— WRITTEN REQUEST —
Copy the following lines word for word, all of the items included.

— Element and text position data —
(begin)

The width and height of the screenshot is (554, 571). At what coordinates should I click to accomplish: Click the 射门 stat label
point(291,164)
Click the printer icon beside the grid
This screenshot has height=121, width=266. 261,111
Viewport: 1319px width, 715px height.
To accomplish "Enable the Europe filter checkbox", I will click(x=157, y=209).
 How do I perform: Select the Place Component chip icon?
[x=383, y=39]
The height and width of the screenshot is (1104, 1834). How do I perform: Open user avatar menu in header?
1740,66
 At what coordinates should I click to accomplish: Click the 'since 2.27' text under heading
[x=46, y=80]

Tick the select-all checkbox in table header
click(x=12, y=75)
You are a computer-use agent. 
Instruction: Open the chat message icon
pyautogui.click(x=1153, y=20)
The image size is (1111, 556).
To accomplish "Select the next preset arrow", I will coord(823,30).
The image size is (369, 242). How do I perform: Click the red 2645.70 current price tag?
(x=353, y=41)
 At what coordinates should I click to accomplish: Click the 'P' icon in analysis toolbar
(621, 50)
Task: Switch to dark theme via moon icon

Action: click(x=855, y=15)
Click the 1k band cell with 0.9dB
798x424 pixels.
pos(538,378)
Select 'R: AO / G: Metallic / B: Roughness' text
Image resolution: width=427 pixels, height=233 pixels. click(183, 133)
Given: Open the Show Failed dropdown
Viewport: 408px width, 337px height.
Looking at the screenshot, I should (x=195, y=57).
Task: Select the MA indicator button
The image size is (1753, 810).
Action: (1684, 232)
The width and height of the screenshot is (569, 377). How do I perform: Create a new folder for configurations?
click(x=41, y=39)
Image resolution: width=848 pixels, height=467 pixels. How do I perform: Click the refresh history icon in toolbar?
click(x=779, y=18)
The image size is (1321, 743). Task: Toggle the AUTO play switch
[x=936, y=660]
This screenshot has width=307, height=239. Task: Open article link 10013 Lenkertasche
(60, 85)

(end)

— RESULT FOR THIS TASK —
The width and height of the screenshot is (554, 571). At what coordinates should I click to accomplish: Click the 射门 stat label
point(291,164)
Click the printer icon beside the grid
This screenshot has height=121, width=266. 261,111
Viewport: 1319px width, 715px height.
To accomplish "Enable the Europe filter checkbox", I will click(x=157, y=209).
 How do I perform: Select the Place Component chip icon?
[x=383, y=39]
The height and width of the screenshot is (1104, 1834). How do I perform: Open user avatar menu in header?
1740,66
 At what coordinates should I click to accomplish: Click the 'since 2.27' text under heading
[x=46, y=80]

Tick the select-all checkbox in table header
click(x=12, y=75)
You are a computer-use agent. 
Instruction: Open the chat message icon
pyautogui.click(x=1153, y=20)
The image size is (1111, 556).
To accomplish "Select the next preset arrow", I will coord(823,30).
The image size is (369, 242). How do I perform: Click the red 2645.70 current price tag?
(x=353, y=41)
 At what coordinates should I click to accomplish: Click the 'P' icon in analysis toolbar
(621, 50)
Task: Switch to dark theme via moon icon

Action: click(x=855, y=15)
Click the 1k band cell with 0.9dB
798x424 pixels.
pos(538,378)
Select 'R: AO / G: Metallic / B: Roughness' text
Image resolution: width=427 pixels, height=233 pixels. click(183, 133)
Given: Open the Show Failed dropdown
Viewport: 408px width, 337px height.
Looking at the screenshot, I should (x=195, y=57).
Task: Select the MA indicator button
The image size is (1753, 810).
Action: (1684, 232)
The width and height of the screenshot is (569, 377). How do I perform: Create a new folder for configurations?
click(x=41, y=39)
Image resolution: width=848 pixels, height=467 pixels. How do I perform: Click the refresh history icon in toolbar?
click(x=779, y=18)
The image size is (1321, 743). Task: Toggle the AUTO play switch
[x=936, y=660]
This screenshot has width=307, height=239. Task: Open article link 10013 Lenkertasche
(60, 85)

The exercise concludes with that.